## Collected data
※ ※ ※
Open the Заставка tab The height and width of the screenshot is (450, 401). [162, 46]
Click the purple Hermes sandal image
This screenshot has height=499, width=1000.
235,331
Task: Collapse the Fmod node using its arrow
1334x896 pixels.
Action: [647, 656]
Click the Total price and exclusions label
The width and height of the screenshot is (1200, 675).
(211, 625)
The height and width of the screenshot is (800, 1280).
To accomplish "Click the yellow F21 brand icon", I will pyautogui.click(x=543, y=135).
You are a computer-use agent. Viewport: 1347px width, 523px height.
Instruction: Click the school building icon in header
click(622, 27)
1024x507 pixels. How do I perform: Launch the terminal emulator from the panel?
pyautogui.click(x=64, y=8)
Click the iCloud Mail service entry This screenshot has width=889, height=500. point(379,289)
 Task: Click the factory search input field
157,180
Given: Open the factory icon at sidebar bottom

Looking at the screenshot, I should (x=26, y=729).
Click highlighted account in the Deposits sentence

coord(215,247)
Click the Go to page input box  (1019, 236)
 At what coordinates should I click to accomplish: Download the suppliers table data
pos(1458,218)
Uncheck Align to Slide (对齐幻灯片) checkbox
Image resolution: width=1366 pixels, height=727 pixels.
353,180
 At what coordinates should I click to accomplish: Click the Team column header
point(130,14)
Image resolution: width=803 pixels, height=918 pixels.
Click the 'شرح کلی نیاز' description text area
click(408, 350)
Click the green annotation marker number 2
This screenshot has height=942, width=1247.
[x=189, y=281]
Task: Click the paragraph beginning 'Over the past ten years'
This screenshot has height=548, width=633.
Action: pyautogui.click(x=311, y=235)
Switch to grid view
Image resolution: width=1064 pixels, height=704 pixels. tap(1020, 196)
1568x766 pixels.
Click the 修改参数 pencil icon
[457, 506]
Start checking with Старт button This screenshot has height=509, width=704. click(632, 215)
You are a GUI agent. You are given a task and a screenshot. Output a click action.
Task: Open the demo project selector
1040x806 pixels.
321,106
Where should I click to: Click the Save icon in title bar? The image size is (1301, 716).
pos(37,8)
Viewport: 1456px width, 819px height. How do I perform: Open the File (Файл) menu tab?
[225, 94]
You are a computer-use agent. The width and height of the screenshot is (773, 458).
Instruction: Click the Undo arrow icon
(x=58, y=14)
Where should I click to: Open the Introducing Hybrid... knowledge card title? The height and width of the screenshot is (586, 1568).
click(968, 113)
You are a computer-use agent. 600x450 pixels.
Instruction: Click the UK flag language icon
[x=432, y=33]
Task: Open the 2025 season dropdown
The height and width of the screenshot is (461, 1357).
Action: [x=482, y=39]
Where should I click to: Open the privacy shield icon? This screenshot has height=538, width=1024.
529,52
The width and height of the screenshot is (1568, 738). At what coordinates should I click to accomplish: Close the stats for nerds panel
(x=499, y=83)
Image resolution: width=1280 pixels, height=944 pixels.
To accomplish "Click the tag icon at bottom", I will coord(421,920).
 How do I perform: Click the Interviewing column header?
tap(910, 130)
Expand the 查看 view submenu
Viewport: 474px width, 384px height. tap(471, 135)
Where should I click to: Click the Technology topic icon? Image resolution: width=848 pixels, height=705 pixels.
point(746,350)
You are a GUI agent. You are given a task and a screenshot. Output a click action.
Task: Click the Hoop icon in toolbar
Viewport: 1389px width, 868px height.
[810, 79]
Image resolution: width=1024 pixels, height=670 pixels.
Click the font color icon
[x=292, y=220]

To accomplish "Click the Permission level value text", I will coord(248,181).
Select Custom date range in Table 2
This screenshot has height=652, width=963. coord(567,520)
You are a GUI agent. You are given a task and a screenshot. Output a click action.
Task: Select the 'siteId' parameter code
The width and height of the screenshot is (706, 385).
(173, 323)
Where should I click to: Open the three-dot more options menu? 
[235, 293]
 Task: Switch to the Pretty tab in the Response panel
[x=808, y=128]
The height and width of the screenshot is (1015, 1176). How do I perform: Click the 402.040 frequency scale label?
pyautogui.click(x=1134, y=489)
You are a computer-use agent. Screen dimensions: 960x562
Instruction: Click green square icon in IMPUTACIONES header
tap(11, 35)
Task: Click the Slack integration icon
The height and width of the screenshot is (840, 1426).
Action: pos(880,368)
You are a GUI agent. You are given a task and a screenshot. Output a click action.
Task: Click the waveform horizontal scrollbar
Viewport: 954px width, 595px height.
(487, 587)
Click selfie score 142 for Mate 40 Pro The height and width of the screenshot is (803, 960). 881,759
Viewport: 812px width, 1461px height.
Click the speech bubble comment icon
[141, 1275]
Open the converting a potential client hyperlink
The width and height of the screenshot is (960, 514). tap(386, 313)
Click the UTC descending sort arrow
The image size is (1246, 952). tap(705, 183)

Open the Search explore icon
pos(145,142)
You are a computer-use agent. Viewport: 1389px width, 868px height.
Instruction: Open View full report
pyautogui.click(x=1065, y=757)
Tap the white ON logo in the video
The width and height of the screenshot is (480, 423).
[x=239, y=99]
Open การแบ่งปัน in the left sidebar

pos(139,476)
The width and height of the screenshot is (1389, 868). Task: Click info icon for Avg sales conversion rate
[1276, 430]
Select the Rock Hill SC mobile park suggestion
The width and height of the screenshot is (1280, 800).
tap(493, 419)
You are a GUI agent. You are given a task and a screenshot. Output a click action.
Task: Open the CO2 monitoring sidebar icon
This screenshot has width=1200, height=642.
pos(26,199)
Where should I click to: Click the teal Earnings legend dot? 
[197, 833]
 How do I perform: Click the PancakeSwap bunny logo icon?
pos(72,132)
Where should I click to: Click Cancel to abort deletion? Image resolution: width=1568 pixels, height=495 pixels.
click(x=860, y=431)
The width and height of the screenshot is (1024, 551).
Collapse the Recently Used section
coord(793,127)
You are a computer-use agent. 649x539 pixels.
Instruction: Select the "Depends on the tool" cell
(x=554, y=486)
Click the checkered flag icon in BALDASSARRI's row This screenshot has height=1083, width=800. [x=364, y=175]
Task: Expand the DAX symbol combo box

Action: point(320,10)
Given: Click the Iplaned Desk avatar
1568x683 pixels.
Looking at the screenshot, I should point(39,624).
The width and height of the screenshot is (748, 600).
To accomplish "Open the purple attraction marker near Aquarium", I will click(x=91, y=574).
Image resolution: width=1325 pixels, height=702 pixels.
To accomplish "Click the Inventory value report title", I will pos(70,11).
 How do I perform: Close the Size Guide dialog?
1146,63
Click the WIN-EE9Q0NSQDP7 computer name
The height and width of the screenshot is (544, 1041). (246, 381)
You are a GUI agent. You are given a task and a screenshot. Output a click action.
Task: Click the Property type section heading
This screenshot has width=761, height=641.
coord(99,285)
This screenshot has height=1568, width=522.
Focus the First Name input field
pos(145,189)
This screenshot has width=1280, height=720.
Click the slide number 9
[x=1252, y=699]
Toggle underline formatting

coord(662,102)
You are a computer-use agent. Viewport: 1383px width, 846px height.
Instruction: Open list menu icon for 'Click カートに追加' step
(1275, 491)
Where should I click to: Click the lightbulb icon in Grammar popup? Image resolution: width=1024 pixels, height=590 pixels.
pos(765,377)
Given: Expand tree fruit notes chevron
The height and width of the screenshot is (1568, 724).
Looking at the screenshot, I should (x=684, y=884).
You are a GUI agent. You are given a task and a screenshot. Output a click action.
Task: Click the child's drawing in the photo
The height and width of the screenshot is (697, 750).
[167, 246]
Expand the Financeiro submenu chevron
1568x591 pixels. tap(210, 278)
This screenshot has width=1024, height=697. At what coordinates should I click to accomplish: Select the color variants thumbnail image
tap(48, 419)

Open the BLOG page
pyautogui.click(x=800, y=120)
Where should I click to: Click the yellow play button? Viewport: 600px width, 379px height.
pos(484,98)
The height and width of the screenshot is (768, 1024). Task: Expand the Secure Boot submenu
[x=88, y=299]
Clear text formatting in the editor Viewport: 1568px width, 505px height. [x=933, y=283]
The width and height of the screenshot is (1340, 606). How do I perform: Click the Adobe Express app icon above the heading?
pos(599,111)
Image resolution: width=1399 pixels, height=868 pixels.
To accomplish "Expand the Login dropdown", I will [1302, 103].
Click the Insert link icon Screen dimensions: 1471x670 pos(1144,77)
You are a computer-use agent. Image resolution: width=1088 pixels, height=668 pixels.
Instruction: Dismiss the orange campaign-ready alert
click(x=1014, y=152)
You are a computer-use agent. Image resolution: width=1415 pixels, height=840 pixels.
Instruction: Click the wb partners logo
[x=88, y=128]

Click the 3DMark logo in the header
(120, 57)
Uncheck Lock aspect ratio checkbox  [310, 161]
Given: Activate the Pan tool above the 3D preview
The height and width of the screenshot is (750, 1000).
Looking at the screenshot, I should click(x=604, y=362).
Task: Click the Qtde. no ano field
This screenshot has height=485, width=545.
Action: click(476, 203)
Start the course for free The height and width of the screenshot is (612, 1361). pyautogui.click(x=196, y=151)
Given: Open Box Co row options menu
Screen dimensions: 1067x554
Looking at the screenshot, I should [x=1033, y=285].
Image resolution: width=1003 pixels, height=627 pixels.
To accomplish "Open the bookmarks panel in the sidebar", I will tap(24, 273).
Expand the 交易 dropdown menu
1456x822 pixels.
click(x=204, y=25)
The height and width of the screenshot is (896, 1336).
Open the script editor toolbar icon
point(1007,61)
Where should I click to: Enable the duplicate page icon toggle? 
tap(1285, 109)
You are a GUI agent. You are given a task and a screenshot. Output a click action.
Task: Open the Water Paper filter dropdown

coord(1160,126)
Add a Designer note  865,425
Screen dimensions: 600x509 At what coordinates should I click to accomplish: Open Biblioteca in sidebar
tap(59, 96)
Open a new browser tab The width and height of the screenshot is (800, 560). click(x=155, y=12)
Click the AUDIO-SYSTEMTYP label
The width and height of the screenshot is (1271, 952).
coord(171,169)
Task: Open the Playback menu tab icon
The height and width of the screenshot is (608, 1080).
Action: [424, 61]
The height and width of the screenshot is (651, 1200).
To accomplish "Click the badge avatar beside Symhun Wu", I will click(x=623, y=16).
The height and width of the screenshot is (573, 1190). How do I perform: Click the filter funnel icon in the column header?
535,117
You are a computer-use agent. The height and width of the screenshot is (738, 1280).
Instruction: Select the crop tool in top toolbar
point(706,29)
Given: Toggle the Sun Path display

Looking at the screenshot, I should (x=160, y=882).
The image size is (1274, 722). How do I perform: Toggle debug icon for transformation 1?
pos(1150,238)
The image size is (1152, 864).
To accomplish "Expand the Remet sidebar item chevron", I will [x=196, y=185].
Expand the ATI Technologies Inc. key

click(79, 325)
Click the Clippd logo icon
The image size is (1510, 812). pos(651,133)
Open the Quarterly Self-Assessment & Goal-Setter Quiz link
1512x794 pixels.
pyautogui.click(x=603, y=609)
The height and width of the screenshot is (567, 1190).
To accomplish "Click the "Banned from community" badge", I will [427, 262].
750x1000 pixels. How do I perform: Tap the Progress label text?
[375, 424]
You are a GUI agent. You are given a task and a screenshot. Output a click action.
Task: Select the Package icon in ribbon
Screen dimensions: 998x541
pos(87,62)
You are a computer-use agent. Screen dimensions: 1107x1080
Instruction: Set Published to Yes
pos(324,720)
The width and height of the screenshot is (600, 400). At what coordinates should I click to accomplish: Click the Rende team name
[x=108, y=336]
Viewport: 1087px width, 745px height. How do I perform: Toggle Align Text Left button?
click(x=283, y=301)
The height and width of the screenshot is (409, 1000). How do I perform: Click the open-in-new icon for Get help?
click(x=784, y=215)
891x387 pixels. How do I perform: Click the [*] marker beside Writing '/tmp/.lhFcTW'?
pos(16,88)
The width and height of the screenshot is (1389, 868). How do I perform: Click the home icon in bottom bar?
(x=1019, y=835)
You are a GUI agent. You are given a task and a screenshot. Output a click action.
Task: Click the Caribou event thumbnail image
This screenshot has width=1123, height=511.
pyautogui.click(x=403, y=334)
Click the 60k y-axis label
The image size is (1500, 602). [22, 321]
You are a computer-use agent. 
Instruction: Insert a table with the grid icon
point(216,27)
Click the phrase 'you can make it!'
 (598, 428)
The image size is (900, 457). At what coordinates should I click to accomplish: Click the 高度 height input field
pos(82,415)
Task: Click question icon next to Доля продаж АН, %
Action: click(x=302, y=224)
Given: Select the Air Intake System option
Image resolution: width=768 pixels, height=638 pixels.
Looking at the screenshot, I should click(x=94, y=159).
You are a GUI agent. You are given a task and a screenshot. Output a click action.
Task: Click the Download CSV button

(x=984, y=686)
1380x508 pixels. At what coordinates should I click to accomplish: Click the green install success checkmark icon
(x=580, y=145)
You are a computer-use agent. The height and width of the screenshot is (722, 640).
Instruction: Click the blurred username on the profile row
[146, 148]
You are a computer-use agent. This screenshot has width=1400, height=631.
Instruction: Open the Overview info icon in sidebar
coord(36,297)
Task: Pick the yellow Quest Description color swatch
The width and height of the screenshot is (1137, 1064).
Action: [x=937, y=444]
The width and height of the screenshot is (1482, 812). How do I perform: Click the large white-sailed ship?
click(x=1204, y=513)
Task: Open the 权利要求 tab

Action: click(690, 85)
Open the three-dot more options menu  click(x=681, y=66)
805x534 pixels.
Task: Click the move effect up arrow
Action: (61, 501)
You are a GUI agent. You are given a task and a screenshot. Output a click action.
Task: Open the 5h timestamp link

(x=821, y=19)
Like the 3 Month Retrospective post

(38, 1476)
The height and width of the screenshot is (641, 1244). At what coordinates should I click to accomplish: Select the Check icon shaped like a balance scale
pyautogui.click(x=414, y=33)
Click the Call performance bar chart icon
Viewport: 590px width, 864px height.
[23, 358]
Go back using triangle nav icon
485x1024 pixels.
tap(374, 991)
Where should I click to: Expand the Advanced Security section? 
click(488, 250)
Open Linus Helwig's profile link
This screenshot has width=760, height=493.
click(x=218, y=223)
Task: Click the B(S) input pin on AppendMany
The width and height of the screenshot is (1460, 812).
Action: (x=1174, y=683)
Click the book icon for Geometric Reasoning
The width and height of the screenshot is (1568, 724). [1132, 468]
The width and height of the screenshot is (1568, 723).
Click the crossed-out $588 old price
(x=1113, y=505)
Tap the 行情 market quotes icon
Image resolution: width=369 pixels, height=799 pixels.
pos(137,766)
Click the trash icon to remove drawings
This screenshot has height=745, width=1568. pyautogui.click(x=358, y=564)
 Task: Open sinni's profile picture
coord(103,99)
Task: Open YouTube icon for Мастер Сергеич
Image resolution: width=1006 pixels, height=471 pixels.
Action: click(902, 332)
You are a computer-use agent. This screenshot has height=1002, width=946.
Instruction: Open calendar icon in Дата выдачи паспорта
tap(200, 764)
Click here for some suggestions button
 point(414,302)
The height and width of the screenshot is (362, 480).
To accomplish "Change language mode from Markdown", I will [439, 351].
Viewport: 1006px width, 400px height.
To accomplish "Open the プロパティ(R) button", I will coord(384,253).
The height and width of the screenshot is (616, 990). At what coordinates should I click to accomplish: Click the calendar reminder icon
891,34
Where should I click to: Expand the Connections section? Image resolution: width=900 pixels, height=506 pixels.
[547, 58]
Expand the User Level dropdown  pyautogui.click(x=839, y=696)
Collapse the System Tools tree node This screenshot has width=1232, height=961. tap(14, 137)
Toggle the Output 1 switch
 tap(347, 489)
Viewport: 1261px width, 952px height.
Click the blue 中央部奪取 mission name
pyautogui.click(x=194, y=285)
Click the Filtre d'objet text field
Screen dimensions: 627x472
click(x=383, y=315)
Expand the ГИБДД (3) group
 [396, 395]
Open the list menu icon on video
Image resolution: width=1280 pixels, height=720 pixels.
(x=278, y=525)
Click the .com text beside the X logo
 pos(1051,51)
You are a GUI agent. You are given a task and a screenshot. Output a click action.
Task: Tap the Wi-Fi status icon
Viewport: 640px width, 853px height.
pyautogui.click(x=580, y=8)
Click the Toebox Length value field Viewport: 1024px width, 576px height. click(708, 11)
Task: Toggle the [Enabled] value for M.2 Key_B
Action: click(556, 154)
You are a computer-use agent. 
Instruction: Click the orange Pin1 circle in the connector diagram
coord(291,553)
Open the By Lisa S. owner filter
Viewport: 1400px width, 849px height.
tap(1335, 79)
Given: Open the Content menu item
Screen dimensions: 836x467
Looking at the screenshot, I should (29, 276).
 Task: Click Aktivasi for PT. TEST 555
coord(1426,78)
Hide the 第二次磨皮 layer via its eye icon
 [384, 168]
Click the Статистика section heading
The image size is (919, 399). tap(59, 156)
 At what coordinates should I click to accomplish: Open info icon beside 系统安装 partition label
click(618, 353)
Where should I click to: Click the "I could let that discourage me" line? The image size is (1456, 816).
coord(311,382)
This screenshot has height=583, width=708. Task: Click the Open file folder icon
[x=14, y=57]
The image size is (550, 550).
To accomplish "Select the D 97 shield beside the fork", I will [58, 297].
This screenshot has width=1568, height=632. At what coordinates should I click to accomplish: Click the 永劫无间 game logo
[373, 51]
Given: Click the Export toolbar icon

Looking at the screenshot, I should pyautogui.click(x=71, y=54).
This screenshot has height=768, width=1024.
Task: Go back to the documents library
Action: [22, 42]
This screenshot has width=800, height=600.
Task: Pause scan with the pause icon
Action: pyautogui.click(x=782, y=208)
※ ※ ※
## Instructions to follow
Across the entries, state how many lines contain "node", giving the number only.

## Answer for this exercise
2